The STEP-G website includes a hyperlink that directs users to STEP-G’s Xing profile. The operating company of Xing is New Work SE, Dammtorstraße 30, 20354 Hamburg, Germany.

Please note that by clicking this link, you will exit our website and be redirected to the Xing platform. Xing is an independent service over which STEP-G has no influence with regard to data processing.

Once you follow the link, Xing may process personal data such as your IP address, browser information, and other details in accordance with its own terms of use and privacy policy.
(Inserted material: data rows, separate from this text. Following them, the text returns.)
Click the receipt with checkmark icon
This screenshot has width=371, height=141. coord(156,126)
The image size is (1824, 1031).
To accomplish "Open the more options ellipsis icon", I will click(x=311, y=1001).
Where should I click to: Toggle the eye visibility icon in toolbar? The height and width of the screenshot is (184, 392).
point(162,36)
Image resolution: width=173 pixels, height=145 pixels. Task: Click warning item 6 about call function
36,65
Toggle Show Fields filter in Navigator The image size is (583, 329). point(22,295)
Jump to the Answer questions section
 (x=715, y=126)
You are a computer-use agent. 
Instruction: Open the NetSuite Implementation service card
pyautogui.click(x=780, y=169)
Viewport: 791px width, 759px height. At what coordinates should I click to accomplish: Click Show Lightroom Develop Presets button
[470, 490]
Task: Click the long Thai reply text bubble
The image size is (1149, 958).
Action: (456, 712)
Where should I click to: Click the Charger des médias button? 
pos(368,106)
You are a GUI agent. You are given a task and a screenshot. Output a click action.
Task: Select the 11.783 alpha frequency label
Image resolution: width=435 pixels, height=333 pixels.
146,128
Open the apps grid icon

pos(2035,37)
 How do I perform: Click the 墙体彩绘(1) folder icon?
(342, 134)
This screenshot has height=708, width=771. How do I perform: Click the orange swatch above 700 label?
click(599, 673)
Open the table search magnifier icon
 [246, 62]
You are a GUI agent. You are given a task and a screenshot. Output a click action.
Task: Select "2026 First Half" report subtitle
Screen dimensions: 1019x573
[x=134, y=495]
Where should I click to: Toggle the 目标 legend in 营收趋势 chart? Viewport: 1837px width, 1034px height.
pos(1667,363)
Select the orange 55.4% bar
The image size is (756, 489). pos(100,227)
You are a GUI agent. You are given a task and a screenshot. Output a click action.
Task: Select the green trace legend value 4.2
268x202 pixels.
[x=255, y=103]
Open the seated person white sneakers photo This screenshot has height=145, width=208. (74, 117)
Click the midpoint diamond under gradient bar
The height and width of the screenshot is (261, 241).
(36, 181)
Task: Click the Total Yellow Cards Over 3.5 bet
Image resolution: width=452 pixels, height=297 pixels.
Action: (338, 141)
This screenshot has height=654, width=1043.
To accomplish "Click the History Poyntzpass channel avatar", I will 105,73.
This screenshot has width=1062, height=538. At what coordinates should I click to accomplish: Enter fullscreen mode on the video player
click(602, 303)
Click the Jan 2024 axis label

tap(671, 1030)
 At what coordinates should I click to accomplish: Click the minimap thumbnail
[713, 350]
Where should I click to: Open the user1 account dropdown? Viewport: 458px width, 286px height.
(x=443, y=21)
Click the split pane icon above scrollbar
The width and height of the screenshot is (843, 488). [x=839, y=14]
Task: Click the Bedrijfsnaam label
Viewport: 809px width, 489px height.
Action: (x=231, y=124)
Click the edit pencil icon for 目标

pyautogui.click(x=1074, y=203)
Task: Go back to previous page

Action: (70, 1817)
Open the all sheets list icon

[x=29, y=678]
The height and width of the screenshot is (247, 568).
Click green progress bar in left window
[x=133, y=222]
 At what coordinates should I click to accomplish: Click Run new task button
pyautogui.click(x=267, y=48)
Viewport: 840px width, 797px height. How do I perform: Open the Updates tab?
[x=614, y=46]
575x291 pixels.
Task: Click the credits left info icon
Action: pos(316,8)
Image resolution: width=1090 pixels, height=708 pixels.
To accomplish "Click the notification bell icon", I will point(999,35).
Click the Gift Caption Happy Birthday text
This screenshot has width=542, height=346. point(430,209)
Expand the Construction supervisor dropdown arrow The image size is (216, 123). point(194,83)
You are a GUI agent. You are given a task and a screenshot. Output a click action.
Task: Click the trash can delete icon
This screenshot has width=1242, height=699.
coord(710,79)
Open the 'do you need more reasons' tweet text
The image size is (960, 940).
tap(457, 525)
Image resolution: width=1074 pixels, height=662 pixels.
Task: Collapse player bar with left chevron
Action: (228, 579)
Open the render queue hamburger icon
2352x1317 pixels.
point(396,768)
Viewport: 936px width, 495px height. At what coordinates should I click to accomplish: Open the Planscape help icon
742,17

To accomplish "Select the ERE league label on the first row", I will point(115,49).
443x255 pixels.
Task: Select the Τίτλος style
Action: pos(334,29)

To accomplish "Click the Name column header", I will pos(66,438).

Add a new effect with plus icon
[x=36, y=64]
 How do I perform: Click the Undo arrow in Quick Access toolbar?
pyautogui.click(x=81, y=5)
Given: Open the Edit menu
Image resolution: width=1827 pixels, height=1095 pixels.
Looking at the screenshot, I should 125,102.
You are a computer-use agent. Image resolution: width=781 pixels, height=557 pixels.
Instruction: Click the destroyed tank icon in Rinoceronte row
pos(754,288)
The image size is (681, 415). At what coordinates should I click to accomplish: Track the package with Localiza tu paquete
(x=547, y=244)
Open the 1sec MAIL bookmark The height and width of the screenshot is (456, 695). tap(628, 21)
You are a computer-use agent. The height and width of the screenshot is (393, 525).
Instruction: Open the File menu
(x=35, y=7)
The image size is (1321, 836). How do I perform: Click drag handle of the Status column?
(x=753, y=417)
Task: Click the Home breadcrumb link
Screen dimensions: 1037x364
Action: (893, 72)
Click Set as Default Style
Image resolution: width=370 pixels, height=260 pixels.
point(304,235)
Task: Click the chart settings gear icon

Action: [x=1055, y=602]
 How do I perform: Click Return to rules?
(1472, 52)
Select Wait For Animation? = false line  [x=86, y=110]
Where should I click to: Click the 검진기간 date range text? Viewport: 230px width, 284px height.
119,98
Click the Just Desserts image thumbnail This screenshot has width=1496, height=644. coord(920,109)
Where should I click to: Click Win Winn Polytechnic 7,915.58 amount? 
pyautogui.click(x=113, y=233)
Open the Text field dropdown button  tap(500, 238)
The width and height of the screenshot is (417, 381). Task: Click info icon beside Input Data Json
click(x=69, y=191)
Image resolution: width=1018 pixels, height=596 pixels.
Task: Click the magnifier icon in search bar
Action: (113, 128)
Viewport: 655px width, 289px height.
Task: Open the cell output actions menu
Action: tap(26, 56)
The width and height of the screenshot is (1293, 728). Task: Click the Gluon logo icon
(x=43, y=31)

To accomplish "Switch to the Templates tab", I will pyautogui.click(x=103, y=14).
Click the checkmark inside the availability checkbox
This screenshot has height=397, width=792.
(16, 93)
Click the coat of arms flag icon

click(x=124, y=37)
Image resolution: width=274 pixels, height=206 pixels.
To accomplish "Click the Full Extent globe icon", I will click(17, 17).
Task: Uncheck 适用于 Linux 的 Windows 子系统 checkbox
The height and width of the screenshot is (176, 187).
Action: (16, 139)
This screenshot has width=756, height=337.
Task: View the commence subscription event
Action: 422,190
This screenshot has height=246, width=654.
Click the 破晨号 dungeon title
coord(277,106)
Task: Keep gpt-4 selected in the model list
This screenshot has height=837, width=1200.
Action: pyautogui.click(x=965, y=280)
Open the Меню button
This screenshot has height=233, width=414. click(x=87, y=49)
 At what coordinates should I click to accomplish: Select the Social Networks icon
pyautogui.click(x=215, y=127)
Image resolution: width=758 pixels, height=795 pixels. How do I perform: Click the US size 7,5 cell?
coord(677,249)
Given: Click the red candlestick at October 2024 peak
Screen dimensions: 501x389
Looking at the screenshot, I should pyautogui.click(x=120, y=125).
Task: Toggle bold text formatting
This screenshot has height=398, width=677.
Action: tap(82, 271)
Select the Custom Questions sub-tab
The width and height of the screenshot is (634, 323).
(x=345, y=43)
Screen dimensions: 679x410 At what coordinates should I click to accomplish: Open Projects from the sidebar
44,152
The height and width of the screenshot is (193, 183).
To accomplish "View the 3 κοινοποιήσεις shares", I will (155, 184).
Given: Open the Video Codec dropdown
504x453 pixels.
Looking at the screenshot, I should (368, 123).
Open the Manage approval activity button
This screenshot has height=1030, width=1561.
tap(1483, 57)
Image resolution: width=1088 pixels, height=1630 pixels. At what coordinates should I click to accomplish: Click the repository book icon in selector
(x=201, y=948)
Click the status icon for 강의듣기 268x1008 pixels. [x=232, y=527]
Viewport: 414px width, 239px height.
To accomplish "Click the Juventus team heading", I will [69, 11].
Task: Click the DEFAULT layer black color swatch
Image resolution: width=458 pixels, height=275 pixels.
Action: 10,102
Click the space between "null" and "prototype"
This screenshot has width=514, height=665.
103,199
STEP-G does not transmit any personal data to Xing in order to provide this link. Data is only transferred to Xing once the link has been actively clicked by the website user.

The link is provided solely to offer you further information about our company on Xing and to make our social media presence accessible.

You can find out how Xing processes your personal data and exercise your rights as a data subject directly through Xing.

Further details of Xing’s data processing activities can be found in its privacy policy: https://privacy.xing.com/de/datenschutzerklaerung.

Xing’s cookie policy is available at https://privacy.xing.com/de/datenschutzerklaerung#cookies

Since STEP-G merely provides a link to its Xing profile and does not embed content directly on its website, there is no joint controller relationship with Xing within the meaning of Article 26 GDPR.